Parts of the exercise >>
1 – Duplicate the part of the Cloudbread README that begins at "4. Amazon Rekognition" and ends after "copied to Redshift.".
2 – Based on the Cloudbread README, say whether each statement is true: (a) Leftover food images are uploaded to S3. (b) Amazon Rekognition sorts food into four categories. (c) The Charity Home Page displays images from Redshift. For each, answer yes or no and quote the words from the text that decide it.
3 – According to the Cloudbread README, which AWS service sends the email that notifies a charity about food availability?

--- Text excerpt Enclosed Below ---

Skip to content

Latest commit

 

History

History
85 lines (70 loc) · 5.93 KB

README.md

File metadata and controls

85 lines (70 loc) · 5.93 KB

Cloudbread

Introduction

Project 2: Cloudbread
University Name: http://www.sjsu.edu/
Course: Cloud Technologies
Professor: Sanjay Garje
ISA: Divyankitha Urs
Student:
Anushri Srinath Aithal
Ashwini Shankar Narayan
Anuradha Rajashekar
Nidhi Jamar

Project Problem Statement:

Every restaurant has perfectly good food that they cannot sell at the end of their day. Large amount of these food goes wasted and is thrown away in the dumping zone. How can one efficiently use this food to kill someone’s hunger? What if there is a platform which connects restaurants to institutes such as food banks. With this platform not only, food banks can serve more hungry people additionally restaurants will also have a meaningful channel to distribute or dispose of the surplus food. It’s a win-win situation where business can contribute to a sustainable environment in a meaningful way at the same time charities help fight food poverty. For this to happen both food banks and restaurants will have to register with the platform and exchange information regarding how much food is remaining and food banks can collect those food from the nearest restaurants

Proposed Solution/Project Idea:

Using AWS cloud services, we are developing and hosting a 3-Tier Web Application which enables frictionless communication between restaurant management, local charities and one who is hungry. The application houses a portal for restaurant management to post information regarding all the leftovers in the form of images at the end of business hour. Using AWS Notifications, we notify local charities to pick up this available food. The application provides a portal where local charities can sign up to this platform. When notified about food availability, the charity responds by accepting to collect the food from the restaurant. Analytics are provided to help restaurants reduce their food wastage. AWS Machine Learning is used to provide meaningful predictions about food wastage.

Features List

  1. Sign up form for new user to create an account. A new user record is created in DynamoDB. If an already existing user tries to sign up, he is prevented in doing the same.
  2. Login Page to allow only authorized users to login. Performs validation for username and password match. A role based login is enabled to redirect users to either Business Home Page or Charity Home Page.
  3. Business Home Page provides a widget to upload leftover food images. It also takes in user input for amount of food cooked, food wasted and pick up time. The food images are uploaded to S3.
  4. Amazon Rekognition is used to identify the category of food. It is divided into 3 types – Raw, Canned and Processed.
  5. Amazon Machine Learning with RDS is used to display predicitive analytics on Food Wastage.
  6. An asynchronous notification system using AWS SQS and email using SES is set up to notify charity about food availability when restaurants upload.
  7. Charity Home Page displays all the food images uploaded by Business. Images are displayed from CloudFront.
  8. Data warehouse using Redshift and Lambda. When the ML Data .csv file will be uploaded to S3 bucket, the data from .csv file will be copied to Redshift.

--- End of Enclosed Text excerpt ---
--- Information shown Enclosed Below ---

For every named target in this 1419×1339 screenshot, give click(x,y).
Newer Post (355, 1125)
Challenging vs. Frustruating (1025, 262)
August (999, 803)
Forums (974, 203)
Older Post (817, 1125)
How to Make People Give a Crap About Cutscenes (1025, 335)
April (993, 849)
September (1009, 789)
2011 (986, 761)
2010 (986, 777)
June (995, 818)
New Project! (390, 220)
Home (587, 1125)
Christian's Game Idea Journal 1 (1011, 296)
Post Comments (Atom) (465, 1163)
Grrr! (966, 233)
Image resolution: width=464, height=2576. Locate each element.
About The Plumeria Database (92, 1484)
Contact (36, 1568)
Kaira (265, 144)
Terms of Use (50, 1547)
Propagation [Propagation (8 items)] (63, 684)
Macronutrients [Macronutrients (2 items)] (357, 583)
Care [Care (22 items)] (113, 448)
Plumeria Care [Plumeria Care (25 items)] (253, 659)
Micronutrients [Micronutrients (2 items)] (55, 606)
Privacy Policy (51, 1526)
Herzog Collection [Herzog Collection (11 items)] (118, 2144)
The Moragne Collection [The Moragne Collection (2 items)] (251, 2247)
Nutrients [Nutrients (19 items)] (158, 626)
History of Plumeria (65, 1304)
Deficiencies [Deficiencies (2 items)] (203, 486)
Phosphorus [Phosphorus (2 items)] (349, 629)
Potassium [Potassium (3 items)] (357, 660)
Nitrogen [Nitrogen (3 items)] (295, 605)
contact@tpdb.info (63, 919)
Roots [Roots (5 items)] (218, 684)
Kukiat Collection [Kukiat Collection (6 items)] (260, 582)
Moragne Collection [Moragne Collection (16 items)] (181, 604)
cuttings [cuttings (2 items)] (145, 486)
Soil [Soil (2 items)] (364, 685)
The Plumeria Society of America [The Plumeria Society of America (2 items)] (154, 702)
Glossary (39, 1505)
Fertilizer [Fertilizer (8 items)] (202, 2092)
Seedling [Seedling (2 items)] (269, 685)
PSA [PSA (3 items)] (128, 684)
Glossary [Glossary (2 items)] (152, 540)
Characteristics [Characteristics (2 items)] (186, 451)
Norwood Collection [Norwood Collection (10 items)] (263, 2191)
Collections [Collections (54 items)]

--- End of Enclosed Information shown ---

Responses by item number >>
1 –
4. Amazon Rekognition is used to identify the category of food. It is divided into 3 types – Raw, Canned and Processed.
  5. Amazon Machine Learning with RDS is used to display predicitive analytics on Food Wastage.
  6. An asynchronous notification system using AWS SQS and email using SES is set up to notify charity about food availability when restaurants upload.
  7. Charity Home Page displays all the food images uploaded by Business. Images are displayed from CloudFront.
  8. Data warehouse using Redshift and Lambda. When the ML Data .csv file will be uploaded to S3 bucket, the data from .csv file will be copied to Redshift.

2 –
(a) Yes: "The food images are uploaded to S3."
(b) No: "It is divided into 3 types – Raw, Canned and Processed."
(c) No: "Images are displayed from CloudFront."

3 – SES.